1. Your Body's Callin'(やみつきボディ)
低音部が、存在感を保ちながらも全体を柔らかめに支えたサウンドを、ケリーが甘くしなやかに撫でる。R.ケリーのヴォーカルは、淫靡な感触よりも誠実な温もりを感じる。多くの人が自然と受け入れる歌声だ。ギターがジャズ系のボビー・ブルーム、キーボードはR.ケリー作品に多数参加しているジム・スラッタリー。(3)(7)もジム。3枚目のシングル(LPヴァージョンの他3曲のリミックス版)でホットR&B/ヒップホップソングチャートで2位、ホット100で13位に到達した。アリーヤをフィーチャーしたヴァージョンが「His & Hers Radio Edit」と「Prelude/His & Hers Mix」の2種類入っている。
2. Bump N' Grind(バンプ・アンド・グラインド)
2枚目のシングル(4ヴァージョン)。ホット100で1位、ホットR&Bソングチャートでは12週間1位(94年のアメリカでもっとも長く続いた曲)。官能的な内容とはいえ勇気づけられるようなパワーを感じる。その傑出した力強さを思う時、真摯に音楽の道を突き進んでくれたらと残念で仕方ない。
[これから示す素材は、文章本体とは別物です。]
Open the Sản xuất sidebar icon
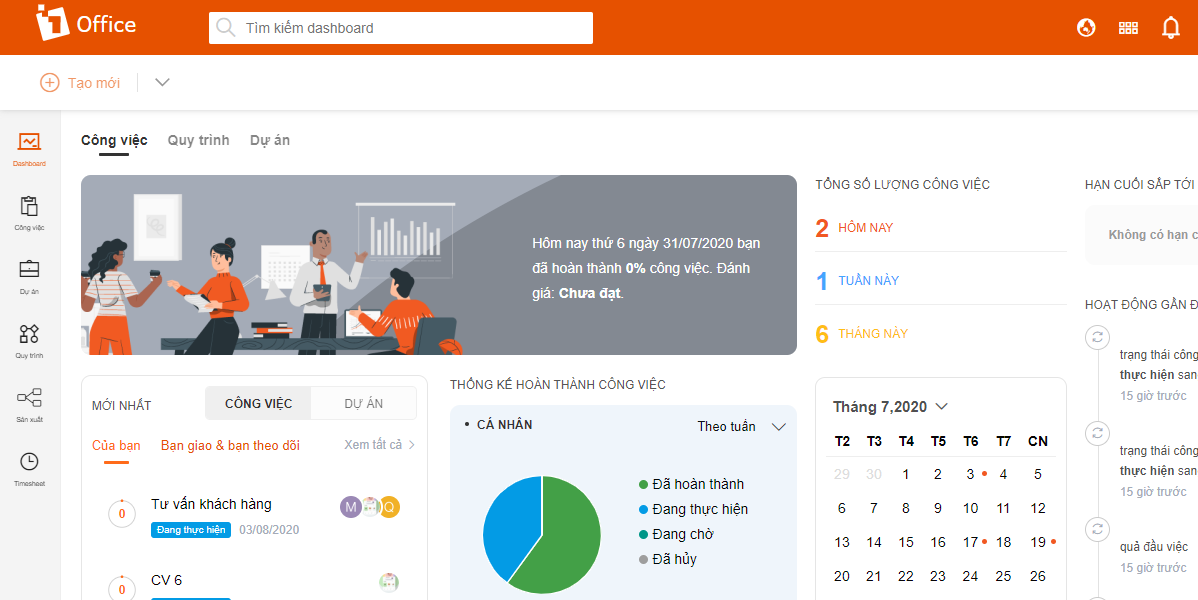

3. Homie Lover Friend(ラヴァー・フレンド)
R.ケリー自身のラップをフィーチャー。引きずるようなリズムに乗って、ゆったりめに展開しスムーズに歌声に繋げている。
4. It Seems Like You're Ready(君は準備OK)
ホットR&B/ヒップホップソングチャートで29位、リズミックトップ40チャートでも29位、ビルボード・エアプレイチャートで59位。ドゥルー・ヒルなどがサンプリング。あくまでテンダーなR&Bバラード。聴いていて気持ちが落ち着いてくる。終盤は力が入るが、盛り上りはナチュラルだ。
5. Freak Dat Body(フリーク・ダット・ボディ)
ヒップホップ側にグッと近づいた曲。これもR.ケリー自身のラップで、(3)よりも本格的に攻めている感じだ。